Hands off, yes, but more laissez faire than coordinated.

There is another model, the closest thing I could find to local government facilitating Airbnb activity and doing so in a way that can direct some of the benefit towards shared community resources. 

Ithaca, NY

In June of this year, Tompkins County, home to the town of Ithaca and Cornell University, became the first in the state to strike a very interesting arrangement with Airbnb – the collection and payment of the local room tax.  Tompkins county has for many years required the estimated 170 Airbnb hosts to pay a 3% occupancy tax on the rental fee, the same as hotels and bed and breakfasts.  However, this created a huge compliance headache.  Individuals, far more often than businesses, were not aware of the requirements or how to charge the fee, and even less equipped to calculate their personal tax implications and how much they owed the county.  Then it fell on the county government to try to collect owed taxes from residents.  In the new deal, Airbnb will automatically add the tax to any rental in Tompkins County, and will be responsible for remitting it directly to the County. 
‎Tompkins County Planning Department, Tourism Program Director Tom Knight, emphasizes that the agreement was in essence about solving a compliance issue in a way that now guarantees 100% payment.  A 2014 report estimated that Airbnb rentals in the county that year amounted to perhaps 1 million dollars in revenue –possibly representing approximately $30,000 in room tax.  A majority of the total occupancy taxes will continue to be put towards promoting tourism to the region and investing in tourism infrastructure.  Knipe is careful to point out that the program is new and will need to be studied to assess if more coordination with Airbnb or its hosts will become part of the long range strategic plan. http://www.ithaca.com/news/county-get-airbnb-to-pay-percent-room-tax/article_15ebf396-38a4-11e6-afea-63e5811cd9d7.html

Downtown Ithaca

Related Tompkins County tourism statistics:
-          Over 900,000 visitors annually, one of the highest in upstate New York
-          Over $2 million per year collected in occupancy taxes and invested in tourism
-          Estimated 10,000 annual room nights through Airbnb
-          Airbnb room tax represents roughly 1 – 1.5% to that budget
-          More cities upstate are looking into similar arrangements

Are Tompkins County’s 10,000 Airbnb room nights actually adding net tourists, or siphoning 10,000 nights from the local hotels and BnBs?  That’s the subject of another blog.  What’s interesting to this series’ theme of community tourism planning is the role that Airbnb and similar platforms could play. 

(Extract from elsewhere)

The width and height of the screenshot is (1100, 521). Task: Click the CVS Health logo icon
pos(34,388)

Already there is the power to bring more residents into participatory roles in their tourism industry.  They become more involved.  And they are easily connected.  We describe the peer-to-peer structures in terms like “members” and “communities”.  Particularly for locales with little lodging industry, Airbnb could be an essential part of tapping existing lodging capacity that is closer to the community and can be utilized quickly and with little investment. With input from the community, city codes supportive of STR could be updated.

Tourist attractions and events could coordinate with Airbnb hosts – for example, if there were an upcoming festival, promotion efforts could be shared with Airbnb hosts, so that they are abreast of every opportunity and can adapt their own marketing.

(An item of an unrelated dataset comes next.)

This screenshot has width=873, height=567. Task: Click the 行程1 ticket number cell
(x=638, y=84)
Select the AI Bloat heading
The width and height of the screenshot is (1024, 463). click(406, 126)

Airbnb guests as a community could coordinate with the business community so that information on local restaurants, retail, and attractions could be provided to Airbnb guests the way that is standard at hotels and motels.

Airbnb can cooperate in a tax programs similar to that in Tompkins County
The Tompkins County model serves as a starting point for town and tourism planners, especially cities of lesser means, to regulate yes, but also coordinate with and harness that energy and revenue in ways that involve more of the community in the planning, and create more shared benefit.